▼▼▼
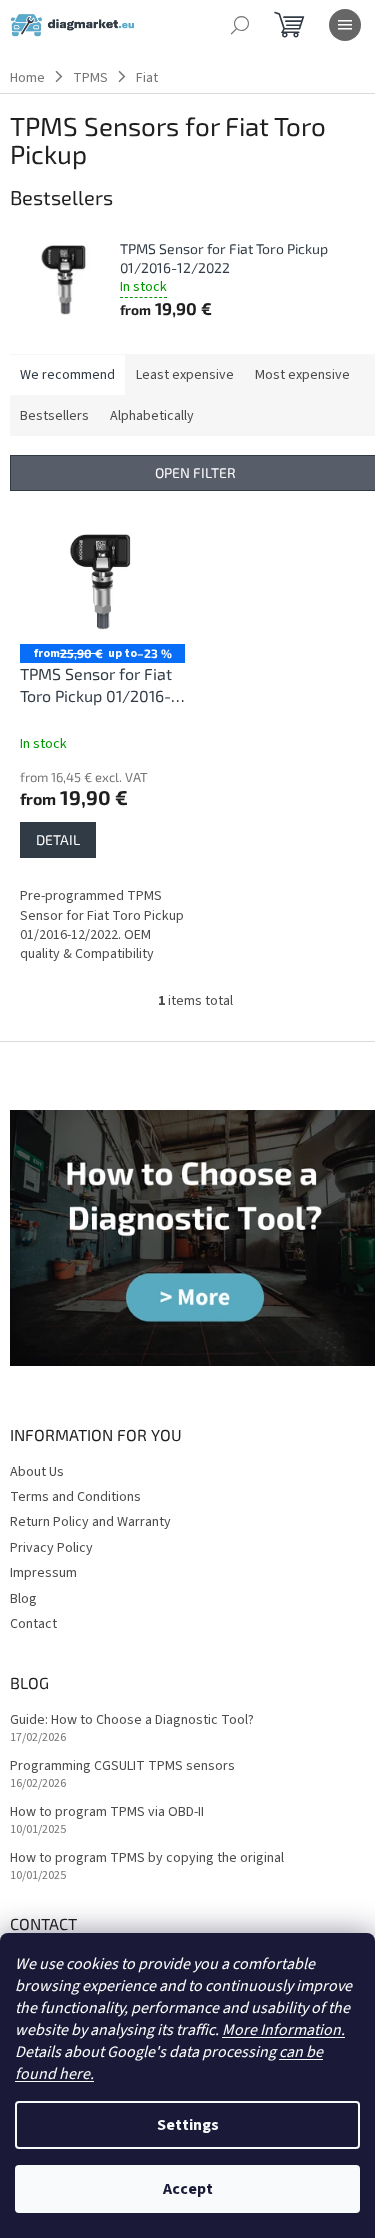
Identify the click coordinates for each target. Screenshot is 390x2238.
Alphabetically (152, 416)
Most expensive (302, 375)
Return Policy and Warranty (90, 1522)
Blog (23, 1599)
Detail (58, 839)
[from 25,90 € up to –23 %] (102, 582)
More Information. (283, 2030)
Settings (188, 2125)
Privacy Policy (51, 1548)
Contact (33, 1624)
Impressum (43, 1573)
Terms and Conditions (75, 1497)
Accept (188, 2189)
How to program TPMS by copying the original (147, 1858)
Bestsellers (54, 416)
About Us (37, 1472)
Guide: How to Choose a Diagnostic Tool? (132, 1720)
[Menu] (345, 25)
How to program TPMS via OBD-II (107, 1812)
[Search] (240, 25)
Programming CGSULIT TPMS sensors (122, 1766)
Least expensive (185, 375)
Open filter (195, 472)
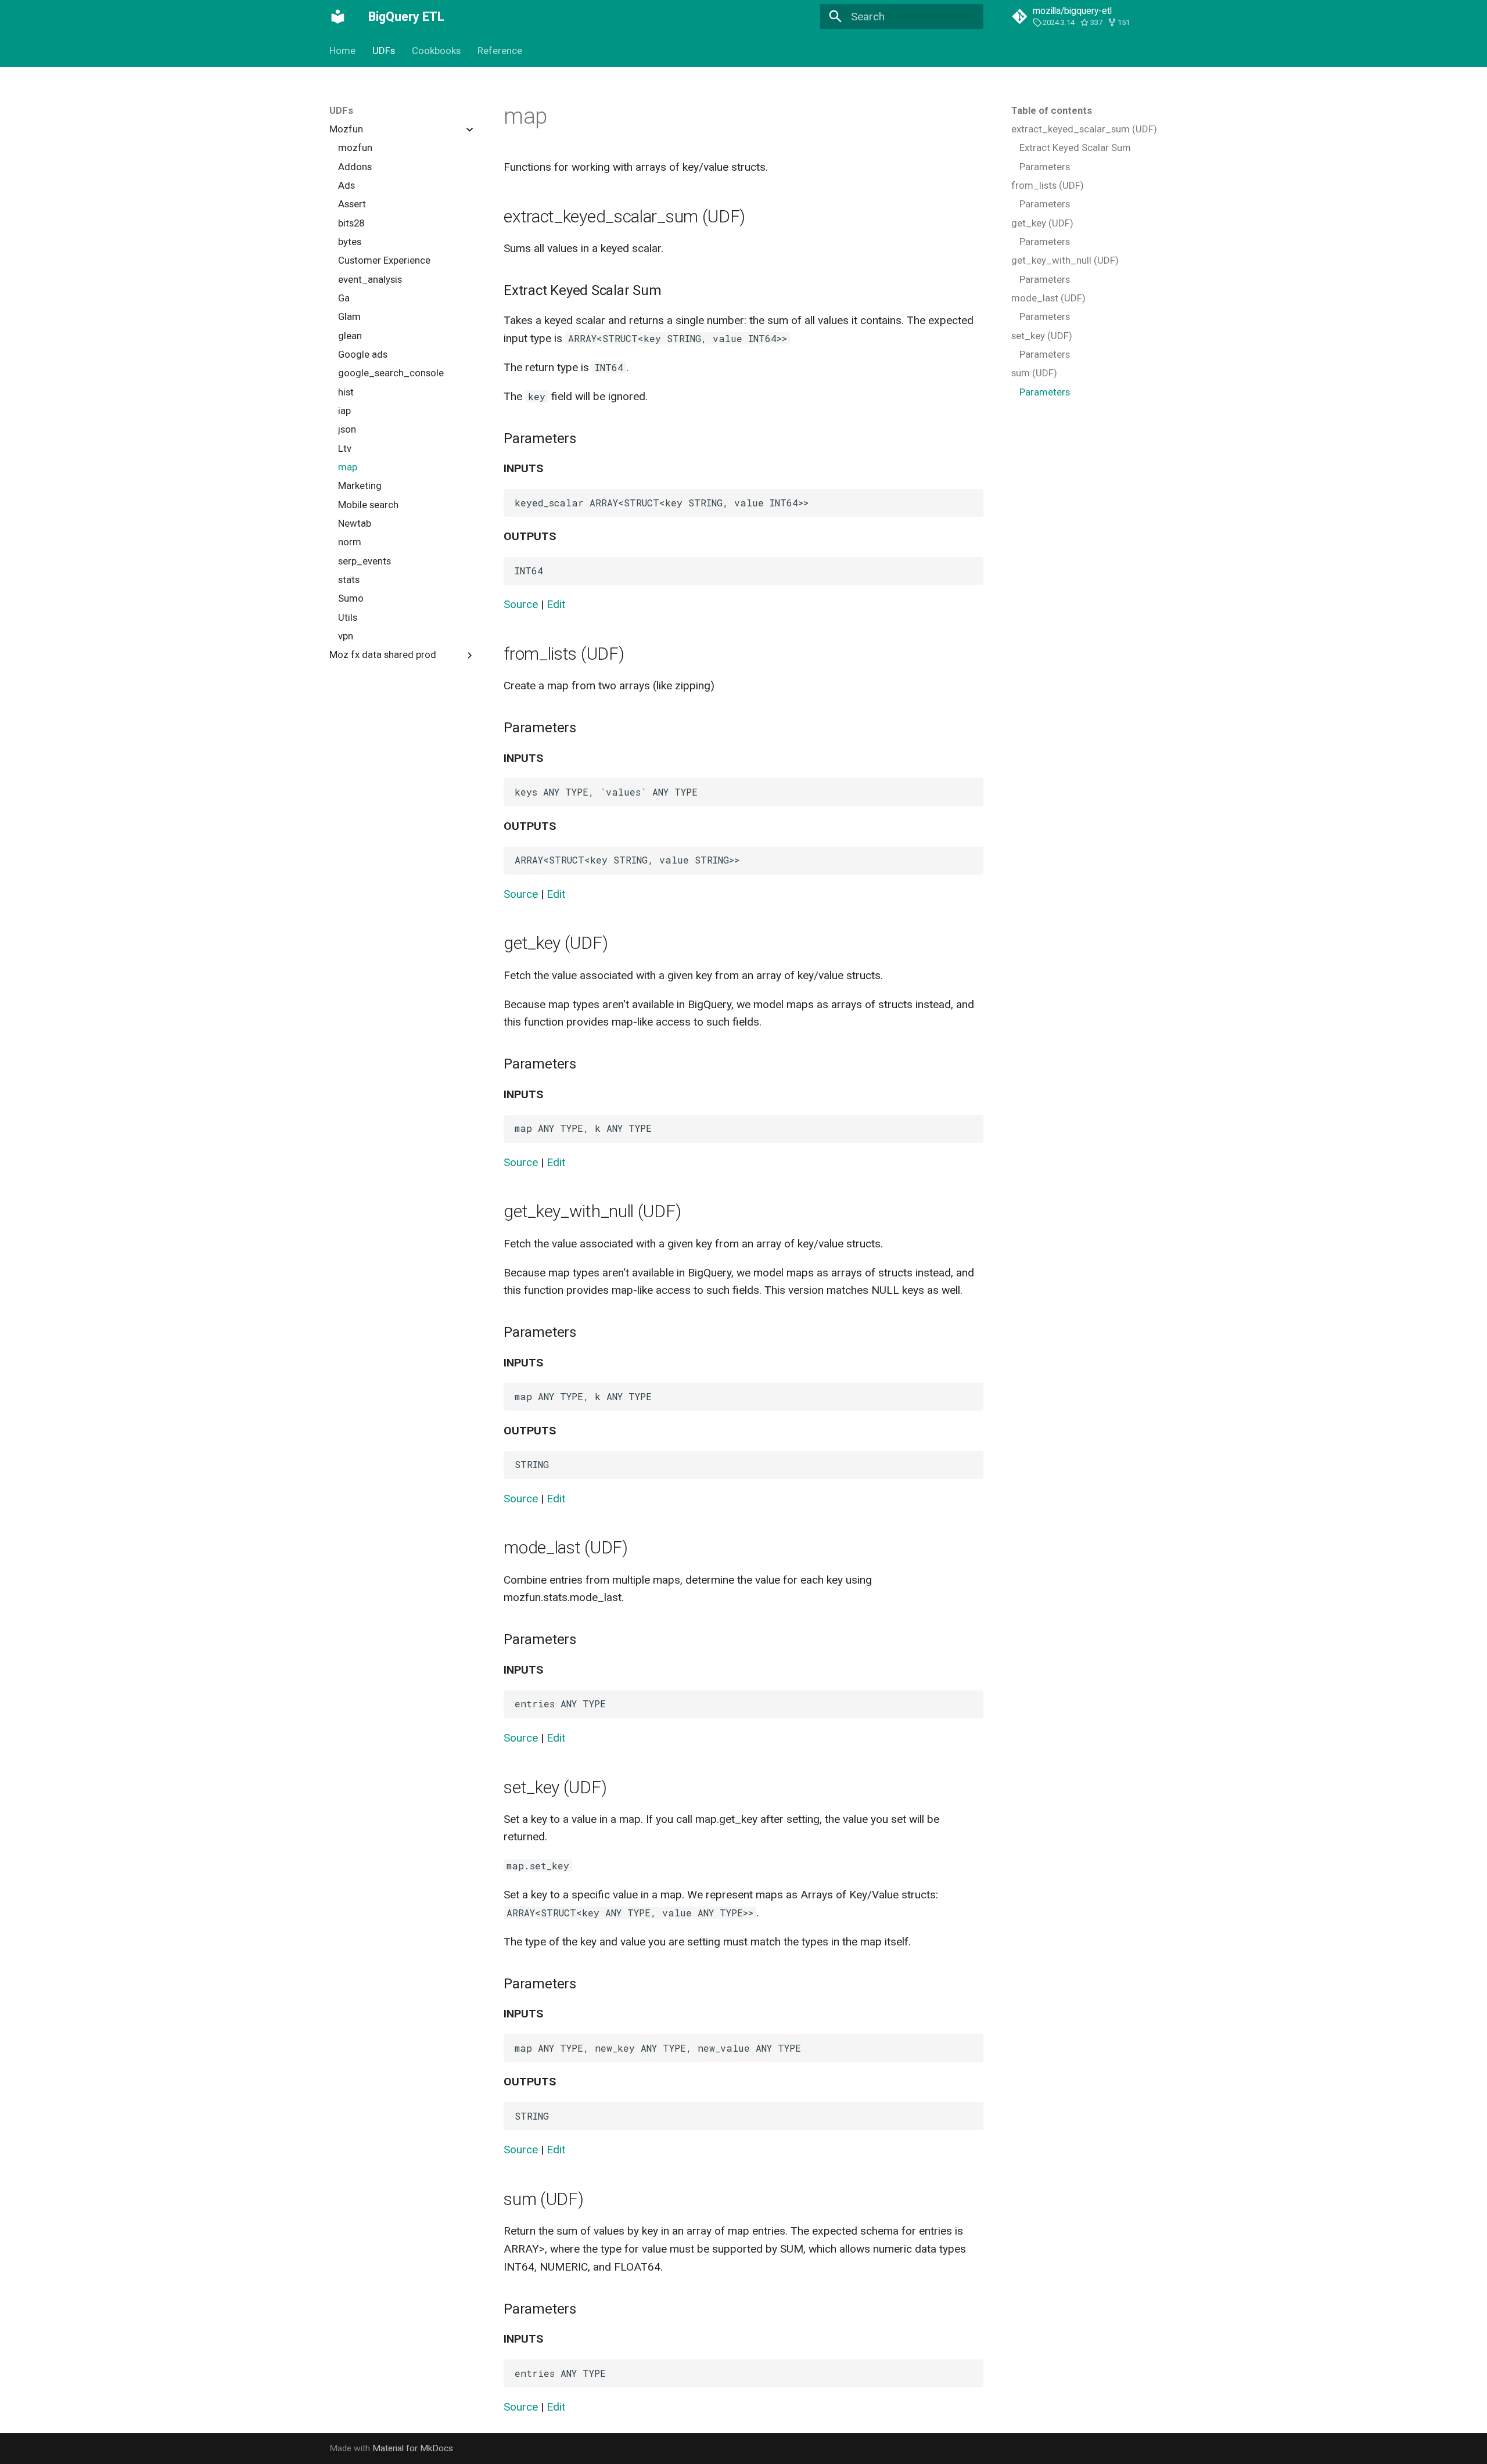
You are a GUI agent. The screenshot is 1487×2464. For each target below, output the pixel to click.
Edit (556, 604)
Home (342, 50)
▲▲▲
**Exercise description**
Without the pictures, give the entries above back exactly.

**Finished task**
Identify the click coordinates for each target. Screenshot is 390x2238.
Alphabetically (152, 416)
Most expensive (302, 375)
Return Policy and Warranty (90, 1522)
Blog (23, 1599)
Detail (58, 839)
[from 25,90 € up to –23 %] (102, 582)
More Information. (283, 2030)
Settings (188, 2125)
Privacy Policy (51, 1548)
Contact (33, 1624)
Impressum (43, 1573)
Terms and Conditions (75, 1497)
Accept (188, 2189)
How to program TPMS by copying the original (147, 1858)
Bestsellers (54, 416)
About Us (37, 1472)
Guide: How to Choose a Diagnostic Tool? (132, 1720)
[Menu] (345, 25)
How to program TPMS via OBD-II (107, 1812)
[Search] (240, 25)
Programming CGSULIT TPMS sensors (122, 1766)
Least expensive (185, 375)
Open filter (195, 472)
You are a GUI agent. The screenshot is 1487×2464. For each target below, output the pixel to click.
Edit (556, 604)
Home (342, 50)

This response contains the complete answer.